:: AUFGABENSTELLUNG ::
A. Stimmen die folgenden Aussagen mit dem Forumstext überein? Antworte jeweils mit Ja oder Nein und zitiere die entscheidenden Worte wörtlich.
(i) Hermida ist noch recht lange Barends gefahren.
(ii) Die Griffe mit breiter Auflage haben gegen die Beschwerden geholfen.
(iii) Der Sqlab 3OX Lenker wird in der Variante Low mit 16 Grad Backsweep gefahren.
B. Nenne bitte alle Bauteile des Fahrrads, die im Forumstext erwähnt werden.
C. Bearbeite einen Abschnitt aus dem Forumstext: Beginne bei den Worten „Als Karpaltunnel-Geplagter hatte“ und höre nach „noch schlimmer verkrampft.“ auf. Ersetze darin „Zeige- und Mittelfinger“ durch „Daumen und Zeigefinger“.

:: TEXTBLOCK ::
════
Habe die Barends-Ära auch noch aktiv mitgemacht 😇 Ich denke auch dass Barends mit den heutigen Lenkerbreiten nicht mehr so gut funktionieren. Hermida ist noch recht lange welche gefahren.

Als Karpaltunnel-Geplagter hatte ich da auch schon öfter Probleme. Diese Griffe mit breiter Auflage waren für mich völlig kontraproduktiv. Dadurch dass ich den Lenker dann nur noch mit Zeige- und Mittelfinger richtig umfassen konnte hab ich mich nur noch schlimmer verkrampft.

Mehr Back- und Upsweep war für mich die Lösung. Ich habe mit dem Sqlab 3OX Lenker top Erfahrungen gemacht. In Low und tatsächlich 16 Grad Backsweep. Sieht erst mal gewöhnungsbedürftig aus; ist aber für mich super angenehm. Seit ich diesen Lenker nutze, hab ich keine Probleme mehr.


----------



## Tiefdruck1 (1. November 2020)

Bei entsprechender Rumpf Muskulatur auch mal Aero Griff Position links uns rechts vom vorbau probieren. Bringt abwechslung. Oder auf der gabelkrone😉Ansonsten noch griffkrafttraining. Such mal handmaster plus. Da kannst Du auch die antagonisten trainieren.
════
:: DATENTEIL ::

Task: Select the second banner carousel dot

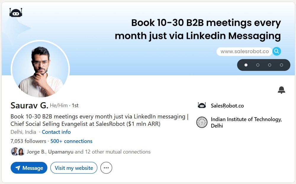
════
:: LÖSUNGEN ::
A.
(i) Ja: „Hermida ist noch recht lange welche gefahren.“
(ii) Nein: „Diese Griffe mit breiter Auflage waren für mich völlig kontraproduktiv.“
(iii) Ja: „In Low und tatsächlich 16 Grad Backsweep.“

B. Barends, Lenker (Sqlab 3OX), Griffe, Vorbau, Gabelkrone

C.
Als Karpaltunnel-Geplagter hatte ich da auch schon öfter Probleme. Diese Griffe mit breiter Auflage waren für mich völlig kontraproduktiv. Dadurch dass ich den Lenker dann nur noch mit Daumen und Zeigefinger richtig umfassen konnte hab ich mich nur noch schlimmer verkrampft.